_What this task involves_
Write out every line below that includes the word "Flow".

--- START ---

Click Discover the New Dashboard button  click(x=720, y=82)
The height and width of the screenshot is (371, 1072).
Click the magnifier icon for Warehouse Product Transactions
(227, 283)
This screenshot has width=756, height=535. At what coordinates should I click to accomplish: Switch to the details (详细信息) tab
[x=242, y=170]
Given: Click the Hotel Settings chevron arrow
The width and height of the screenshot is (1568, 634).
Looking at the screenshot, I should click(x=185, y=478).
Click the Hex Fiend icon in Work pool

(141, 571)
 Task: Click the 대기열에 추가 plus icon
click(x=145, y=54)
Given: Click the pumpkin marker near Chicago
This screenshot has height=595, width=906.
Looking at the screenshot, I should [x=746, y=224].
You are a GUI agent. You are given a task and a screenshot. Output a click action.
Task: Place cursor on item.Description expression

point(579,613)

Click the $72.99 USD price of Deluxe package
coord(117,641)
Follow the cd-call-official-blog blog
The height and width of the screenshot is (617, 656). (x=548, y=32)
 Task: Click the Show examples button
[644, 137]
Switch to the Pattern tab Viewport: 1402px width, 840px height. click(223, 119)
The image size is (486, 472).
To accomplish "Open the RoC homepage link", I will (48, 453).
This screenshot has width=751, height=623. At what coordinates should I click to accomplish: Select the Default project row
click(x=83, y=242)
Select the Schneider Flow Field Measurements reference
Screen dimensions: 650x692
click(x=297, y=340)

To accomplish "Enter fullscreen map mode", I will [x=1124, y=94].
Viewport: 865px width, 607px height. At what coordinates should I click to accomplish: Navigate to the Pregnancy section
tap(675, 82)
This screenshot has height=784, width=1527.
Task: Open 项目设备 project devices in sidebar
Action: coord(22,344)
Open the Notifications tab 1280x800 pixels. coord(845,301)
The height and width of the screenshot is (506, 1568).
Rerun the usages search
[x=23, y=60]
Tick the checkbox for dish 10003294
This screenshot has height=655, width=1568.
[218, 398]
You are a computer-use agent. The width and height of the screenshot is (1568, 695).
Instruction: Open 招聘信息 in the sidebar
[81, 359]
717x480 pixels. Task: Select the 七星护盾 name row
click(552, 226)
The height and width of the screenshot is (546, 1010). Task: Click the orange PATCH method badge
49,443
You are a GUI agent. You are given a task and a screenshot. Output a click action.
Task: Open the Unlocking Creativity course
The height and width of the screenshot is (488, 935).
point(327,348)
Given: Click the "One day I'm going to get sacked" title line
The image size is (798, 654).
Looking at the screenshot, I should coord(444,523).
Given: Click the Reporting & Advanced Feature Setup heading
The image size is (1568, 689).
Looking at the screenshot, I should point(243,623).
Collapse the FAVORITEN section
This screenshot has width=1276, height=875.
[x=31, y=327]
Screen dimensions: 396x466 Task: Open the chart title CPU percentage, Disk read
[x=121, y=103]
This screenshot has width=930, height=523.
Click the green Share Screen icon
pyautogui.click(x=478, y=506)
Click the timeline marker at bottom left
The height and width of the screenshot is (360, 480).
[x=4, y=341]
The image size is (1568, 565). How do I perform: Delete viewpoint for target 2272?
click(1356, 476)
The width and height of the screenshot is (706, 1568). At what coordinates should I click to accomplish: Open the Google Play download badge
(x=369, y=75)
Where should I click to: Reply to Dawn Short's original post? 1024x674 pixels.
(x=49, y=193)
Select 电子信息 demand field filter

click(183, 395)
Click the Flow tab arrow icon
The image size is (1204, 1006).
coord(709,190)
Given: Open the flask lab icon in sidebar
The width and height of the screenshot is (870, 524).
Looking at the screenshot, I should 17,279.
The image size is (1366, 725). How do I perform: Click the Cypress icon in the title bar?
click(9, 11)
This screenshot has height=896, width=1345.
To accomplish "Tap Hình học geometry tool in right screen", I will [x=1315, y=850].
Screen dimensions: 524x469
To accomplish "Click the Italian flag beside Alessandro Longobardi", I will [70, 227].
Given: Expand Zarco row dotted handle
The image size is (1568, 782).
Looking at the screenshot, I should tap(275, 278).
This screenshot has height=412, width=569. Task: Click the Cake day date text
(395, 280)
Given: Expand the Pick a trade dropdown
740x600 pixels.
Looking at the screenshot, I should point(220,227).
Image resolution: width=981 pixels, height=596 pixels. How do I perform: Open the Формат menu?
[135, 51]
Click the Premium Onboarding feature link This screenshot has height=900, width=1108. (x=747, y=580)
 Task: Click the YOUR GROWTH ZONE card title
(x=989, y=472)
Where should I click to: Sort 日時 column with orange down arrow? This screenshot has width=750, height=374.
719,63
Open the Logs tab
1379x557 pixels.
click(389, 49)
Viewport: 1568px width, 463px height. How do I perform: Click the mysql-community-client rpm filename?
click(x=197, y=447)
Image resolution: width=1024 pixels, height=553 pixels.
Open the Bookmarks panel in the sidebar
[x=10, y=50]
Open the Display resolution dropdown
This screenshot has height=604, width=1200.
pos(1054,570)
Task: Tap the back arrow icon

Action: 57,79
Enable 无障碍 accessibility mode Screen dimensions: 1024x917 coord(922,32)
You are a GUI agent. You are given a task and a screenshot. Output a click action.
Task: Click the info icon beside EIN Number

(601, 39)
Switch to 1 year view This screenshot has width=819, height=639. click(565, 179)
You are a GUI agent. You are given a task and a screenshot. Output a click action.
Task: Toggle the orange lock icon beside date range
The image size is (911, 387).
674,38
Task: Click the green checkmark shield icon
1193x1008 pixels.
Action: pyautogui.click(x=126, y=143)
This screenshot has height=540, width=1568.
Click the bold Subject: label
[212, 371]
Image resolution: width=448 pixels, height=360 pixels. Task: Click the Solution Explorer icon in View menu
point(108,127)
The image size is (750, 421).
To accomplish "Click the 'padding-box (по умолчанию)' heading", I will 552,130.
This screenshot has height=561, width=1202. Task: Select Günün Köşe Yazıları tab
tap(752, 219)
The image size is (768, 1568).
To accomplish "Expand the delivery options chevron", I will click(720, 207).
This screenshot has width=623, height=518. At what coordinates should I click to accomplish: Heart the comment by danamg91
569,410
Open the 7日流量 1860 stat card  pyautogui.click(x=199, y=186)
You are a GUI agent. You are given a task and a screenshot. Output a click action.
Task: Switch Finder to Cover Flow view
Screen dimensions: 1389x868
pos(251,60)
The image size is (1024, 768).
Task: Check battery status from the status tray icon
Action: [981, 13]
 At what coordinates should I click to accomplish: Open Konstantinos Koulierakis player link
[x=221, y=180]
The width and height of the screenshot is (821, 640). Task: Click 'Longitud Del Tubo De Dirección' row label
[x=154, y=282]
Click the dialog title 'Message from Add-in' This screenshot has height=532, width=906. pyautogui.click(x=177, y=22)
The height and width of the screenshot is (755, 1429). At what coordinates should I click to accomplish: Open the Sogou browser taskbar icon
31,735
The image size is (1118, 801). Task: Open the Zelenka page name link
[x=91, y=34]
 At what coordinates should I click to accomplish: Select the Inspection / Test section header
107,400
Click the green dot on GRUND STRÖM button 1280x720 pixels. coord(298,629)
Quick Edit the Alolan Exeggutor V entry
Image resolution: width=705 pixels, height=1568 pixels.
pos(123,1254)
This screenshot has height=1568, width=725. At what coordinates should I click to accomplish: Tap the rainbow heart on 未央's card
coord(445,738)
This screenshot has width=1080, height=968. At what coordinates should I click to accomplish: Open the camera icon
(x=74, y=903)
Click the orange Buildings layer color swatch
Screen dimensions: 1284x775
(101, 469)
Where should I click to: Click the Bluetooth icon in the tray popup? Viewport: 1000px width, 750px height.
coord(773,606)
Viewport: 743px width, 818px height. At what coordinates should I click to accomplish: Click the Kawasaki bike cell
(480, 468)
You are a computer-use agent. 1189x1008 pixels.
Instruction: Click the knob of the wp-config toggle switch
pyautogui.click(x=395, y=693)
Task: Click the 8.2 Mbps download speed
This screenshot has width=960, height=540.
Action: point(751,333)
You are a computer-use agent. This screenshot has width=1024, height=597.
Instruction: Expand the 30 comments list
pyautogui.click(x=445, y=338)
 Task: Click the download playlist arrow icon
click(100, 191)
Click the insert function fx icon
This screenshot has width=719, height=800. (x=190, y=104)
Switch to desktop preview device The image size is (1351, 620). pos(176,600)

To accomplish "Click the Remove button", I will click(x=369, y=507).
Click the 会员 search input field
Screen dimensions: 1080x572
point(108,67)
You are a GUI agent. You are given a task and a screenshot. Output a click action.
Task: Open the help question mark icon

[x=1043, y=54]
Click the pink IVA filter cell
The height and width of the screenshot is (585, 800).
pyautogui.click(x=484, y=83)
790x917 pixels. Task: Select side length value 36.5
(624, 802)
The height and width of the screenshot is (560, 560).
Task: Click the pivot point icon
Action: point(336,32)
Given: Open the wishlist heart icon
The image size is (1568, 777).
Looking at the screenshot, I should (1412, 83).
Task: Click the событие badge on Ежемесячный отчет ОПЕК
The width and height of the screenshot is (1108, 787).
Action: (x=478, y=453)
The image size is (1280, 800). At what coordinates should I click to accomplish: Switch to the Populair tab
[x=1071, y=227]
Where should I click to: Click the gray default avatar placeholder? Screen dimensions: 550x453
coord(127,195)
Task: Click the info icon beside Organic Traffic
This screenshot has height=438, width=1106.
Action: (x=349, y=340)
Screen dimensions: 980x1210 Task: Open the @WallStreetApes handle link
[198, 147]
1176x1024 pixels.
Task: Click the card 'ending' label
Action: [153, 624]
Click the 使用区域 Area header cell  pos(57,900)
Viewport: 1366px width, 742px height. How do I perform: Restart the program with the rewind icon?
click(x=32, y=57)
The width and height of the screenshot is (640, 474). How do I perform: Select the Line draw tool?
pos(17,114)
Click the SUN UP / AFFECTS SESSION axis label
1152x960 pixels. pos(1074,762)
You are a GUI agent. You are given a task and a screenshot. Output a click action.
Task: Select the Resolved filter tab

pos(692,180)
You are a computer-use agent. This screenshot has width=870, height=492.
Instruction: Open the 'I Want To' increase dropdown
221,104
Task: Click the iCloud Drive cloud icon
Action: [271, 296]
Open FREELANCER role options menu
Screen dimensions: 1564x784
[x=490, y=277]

--- END ---

_Your solution_
Select the Schneider Flow Field Measurements reference
Click the Flow tab arrow icon
Task: Switch Finder to Cover Flow view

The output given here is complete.